Do YOU have the 'curry gene'? Mutation makes some people love fatty foods without even realising
- A variant in the melanocortin-4 receptor also makes sugar unappealing
- The defect is found in part of the brain that controls appetite and satiety
- Experts say our brains can detect the nutrients of foods without realising
- In a study, those carrying the variant ate 65 per cent more high fat foods than obese people without the defect
If you are someone who prefers curries and pastries to chocolate and sweets, you can blame your MC4R gene.
Cambridge University research shows that people with a flaw in this gene have an appetite for fatty food, such as rich curries, eating up to twice as much of it as other people.
However, sugary foods leave them cold.
Cambridge University research shows that people with a flaw in their MC4R gene have an appetite for fatty food, such as rich curries, eating up to twice as much of it as other people
The researchers monitored 54 people given an all-you-can-eat buffet of chicken korma.
This contained three dishes of curry, all of which looked and tasted the same.
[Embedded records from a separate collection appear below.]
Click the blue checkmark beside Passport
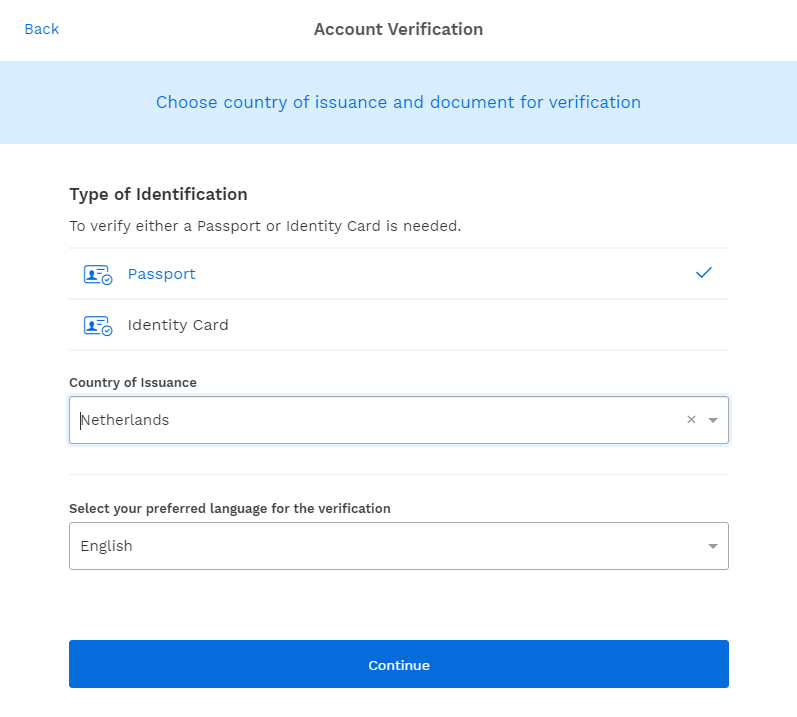Viewport: 797px width, 717px height. 703,273
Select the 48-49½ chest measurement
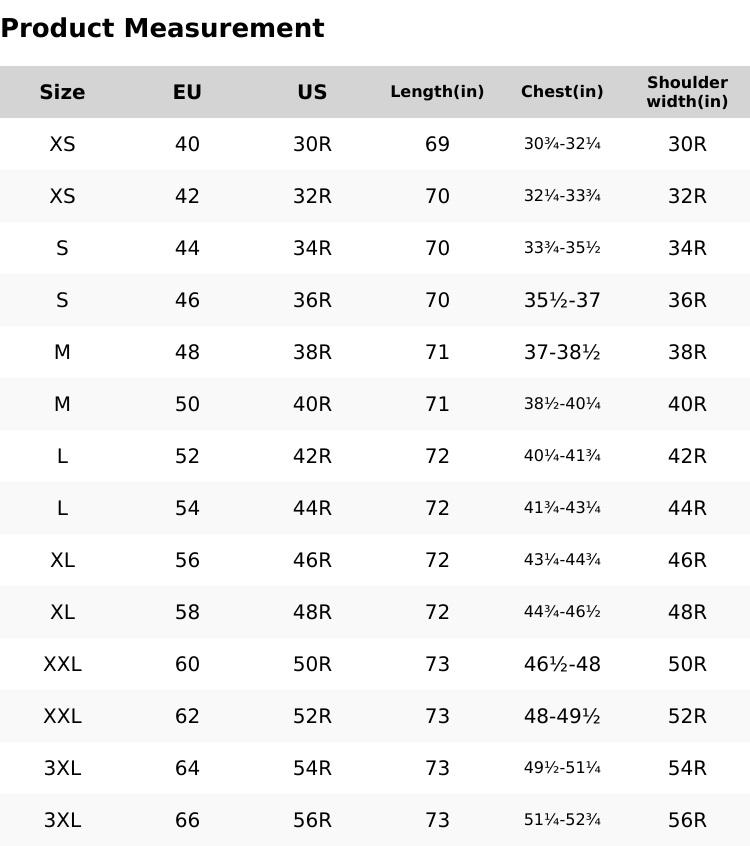Image resolution: width=750 pixels, height=846 pixels. (562, 716)
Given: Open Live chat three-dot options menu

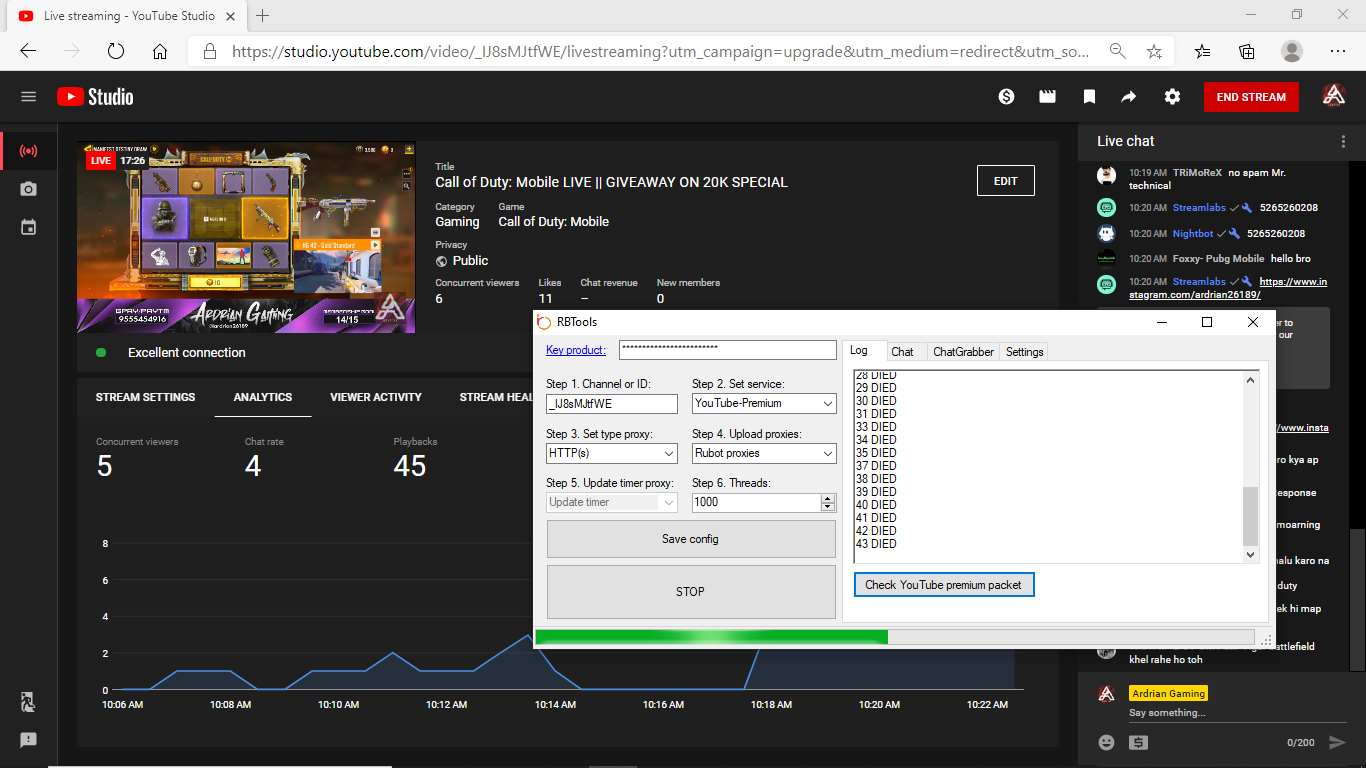Looking at the screenshot, I should click(x=1343, y=141).
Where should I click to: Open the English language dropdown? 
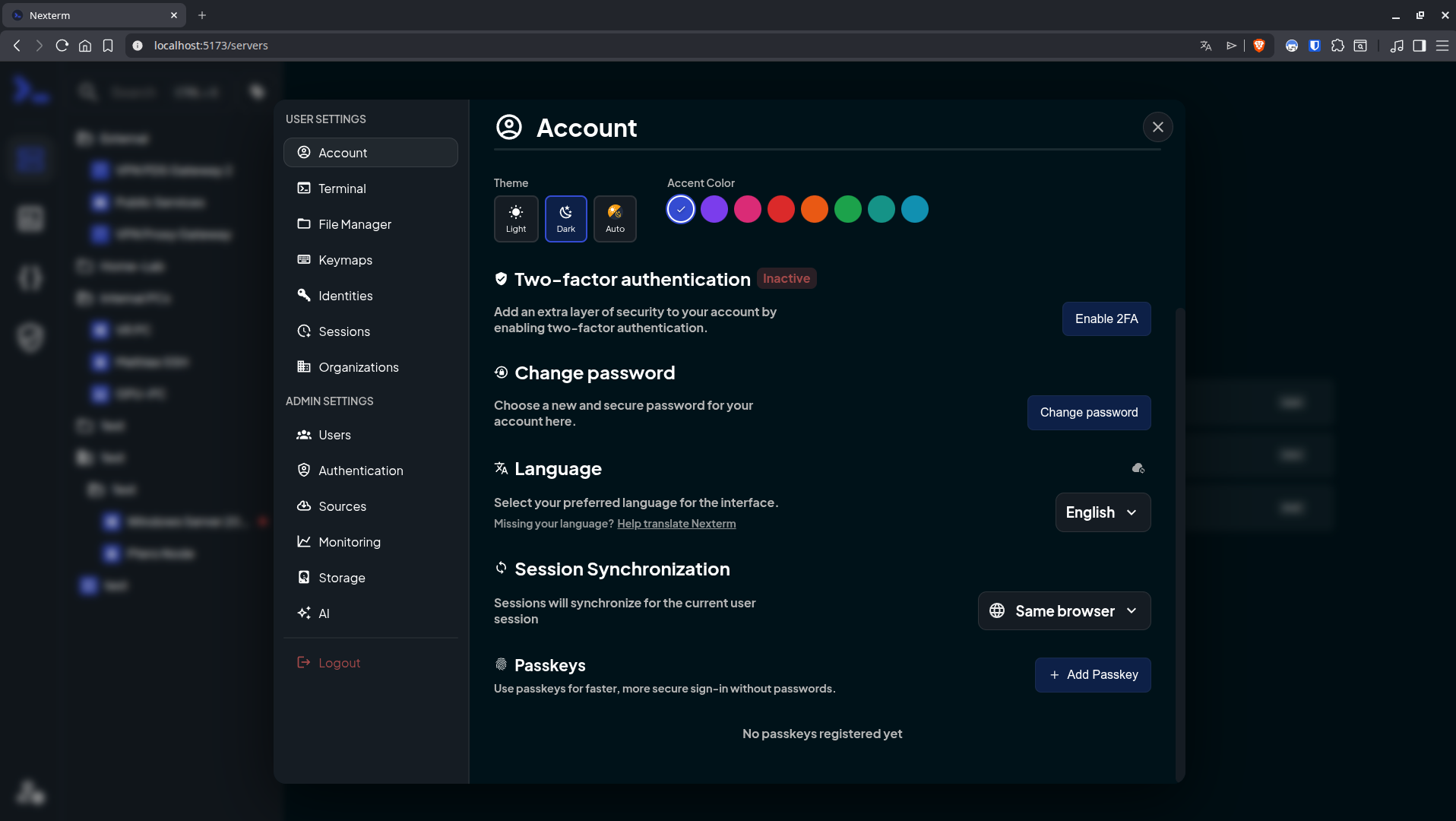click(x=1102, y=512)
However, unbeknown to the volunteers, the curries contained different levels of fat.
All of the participants ate roughly the same amount of curry – but the 14 with the flawed MC4R gene were drawn to the fattiest dish.
They ate up to twice as much of the high-fat korma, the journal Nature Communications reports.
A second experiment looked at taste for sweet food.
Here, 50 volunteers were given Eton mess – the fruit, cream and meringue dessert – to eat.
This time, extra sugar had been added to two of the recipes.
However, the genetic variant made sugar unappealing - and they consumed less pudding
Those without the genetic flaw said they found the sweeter puddings tastier.
However, those with the defective DNA preferred the low-sugar version. They also ate less pudding overall.
Around one in 100 people has the genetic defect studied and this makes them more likely to put on weight.
Lead researcher Sadaf Farooqi said this may be because they are drawn to fatty food, which, weight for weight, contains twice as many calories, as sweet stuff.
Professor Farooqi added that when food is scarce, feasting on fat could be better for survival than stocking up on sugar.
She said: ‘When there is not much food around, we need energy that can be stored and accessed when needed: fat delivers twice as many calories per gram as carbohydrates or protein and can be readily stored in our bodies.
‘As such, having a pathway that tells you to eat more fat at the expense of sugar, which we can only store to a limited extent in the body, would be a very useful way of defending against starvation.’